Wherever an image appears in the records, exclude it, and reproduce everything else exactly.

# RECORDS FOR THE EXERCISE

▶

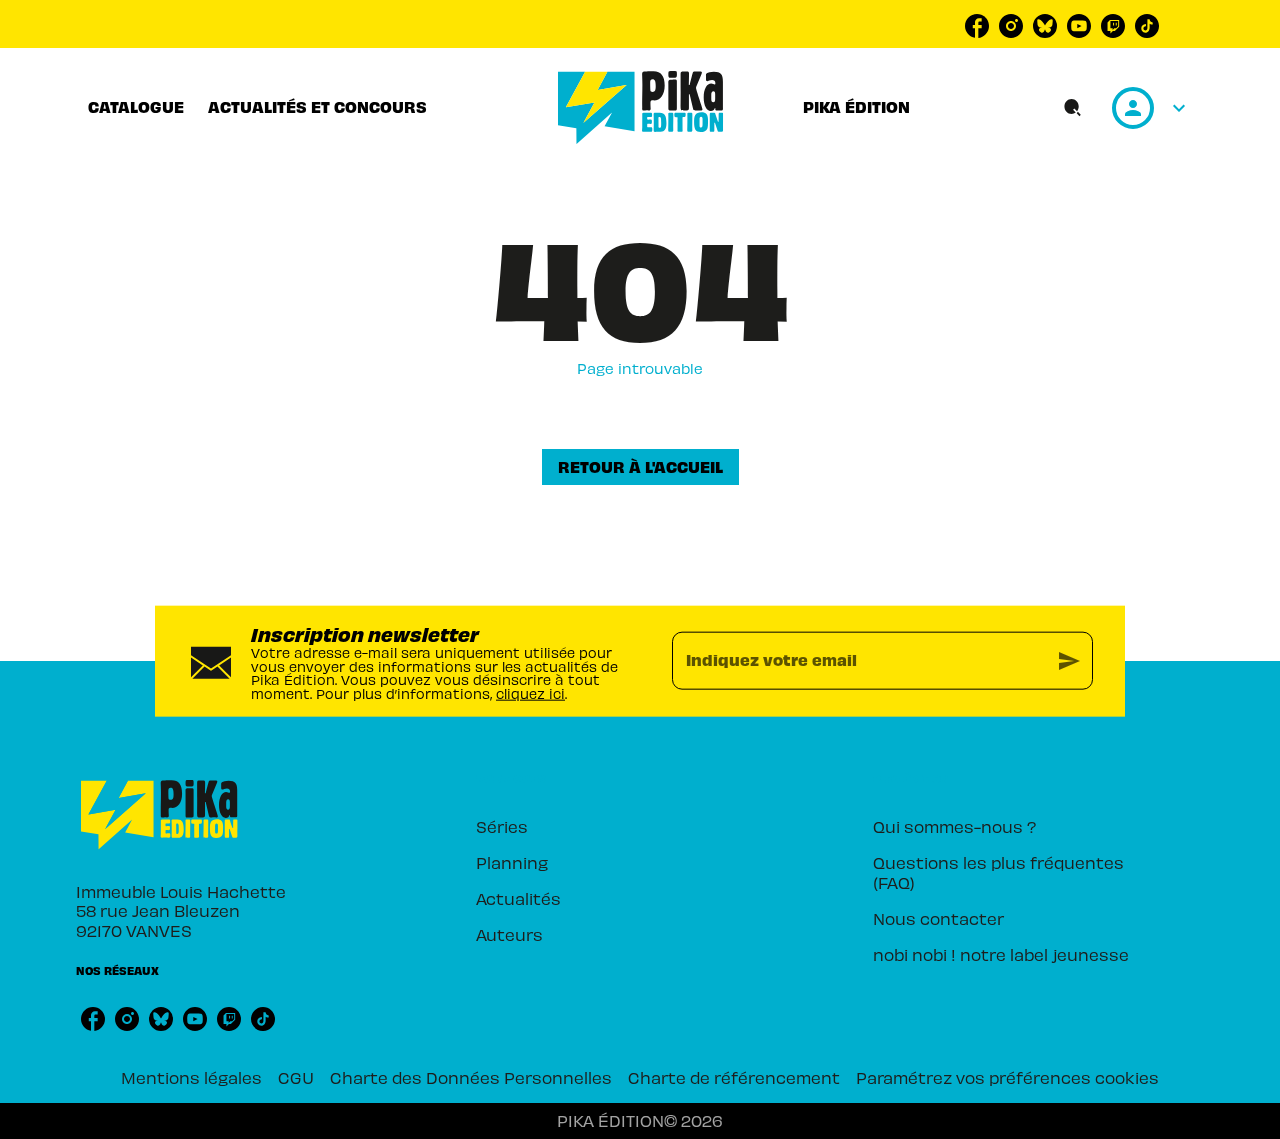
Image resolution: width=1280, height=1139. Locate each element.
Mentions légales (191, 1077)
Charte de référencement (734, 1077)
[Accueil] (641, 107)
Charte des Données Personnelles (471, 1077)
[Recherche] (1073, 108)
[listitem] (977, 26)
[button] (640, 467)
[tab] (136, 107)
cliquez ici (530, 693)
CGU (296, 1077)
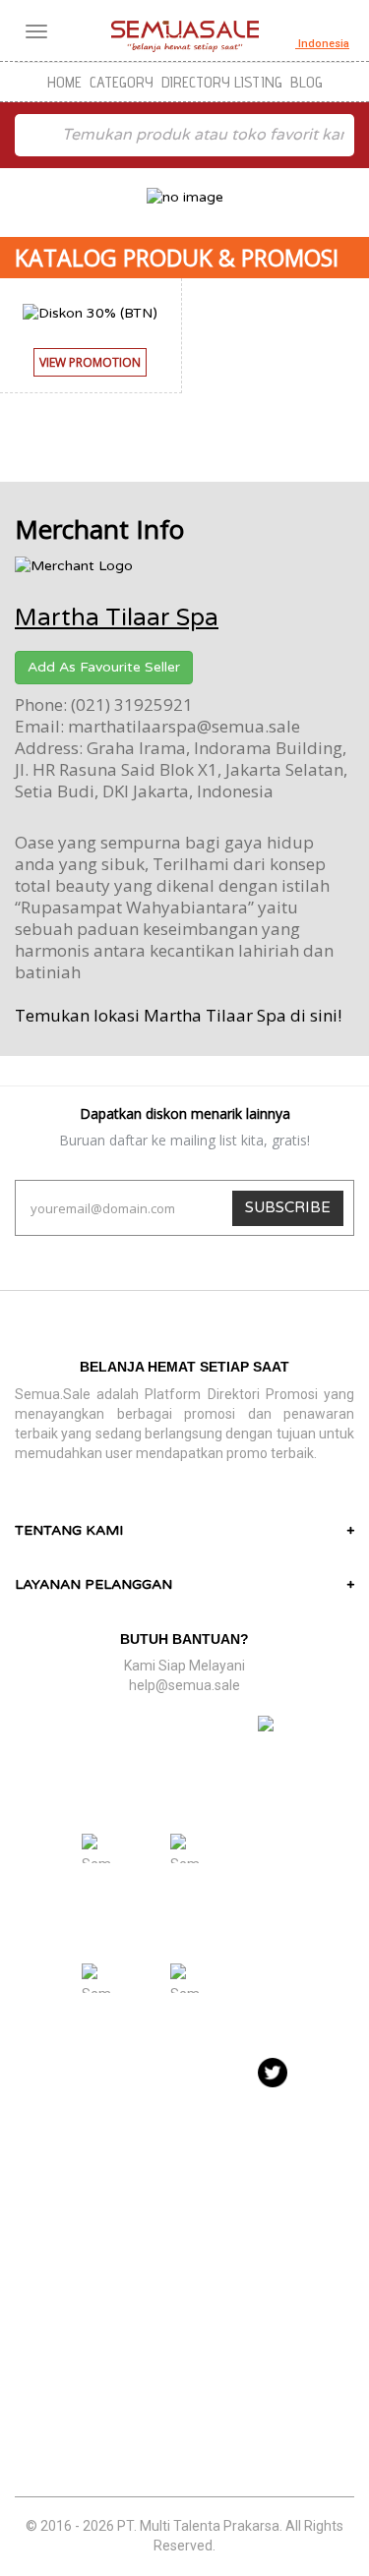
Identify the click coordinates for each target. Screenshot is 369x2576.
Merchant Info (99, 529)
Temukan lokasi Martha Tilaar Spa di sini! (178, 1015)
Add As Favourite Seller (104, 667)
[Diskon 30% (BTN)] (90, 312)
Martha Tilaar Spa (116, 618)
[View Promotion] (90, 382)
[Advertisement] (184, 2307)
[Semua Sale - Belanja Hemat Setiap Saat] (185, 36)
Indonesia (322, 43)
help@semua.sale (184, 1685)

◀

# RESULT OF THIS TASK
Image resolution: width=1280, height=1139. Locate each element.
Mentions légales (191, 1077)
Charte de référencement (734, 1077)
[Accueil] (641, 107)
Charte des Données Personnelles (471, 1077)
[Recherche] (1073, 108)
[listitem] (977, 26)
[button] (640, 467)
[tab] (136, 107)
cliquez ici (530, 693)
CGU (296, 1077)
Identify the click coordinates for each target. Screenshot is 369x2576.
Merchant Info (99, 529)
Temukan lokasi Martha Tilaar Spa di sini! (178, 1015)
Add As Favourite Seller (104, 667)
[Diskon 30% (BTN)] (90, 312)
Martha Tilaar Spa (116, 618)
[View Promotion] (90, 382)
[Advertisement] (184, 2307)
[Semua Sale - Belanja Hemat Setiap Saat] (185, 36)
Indonesia (322, 43)
help@semua.sale (184, 1685)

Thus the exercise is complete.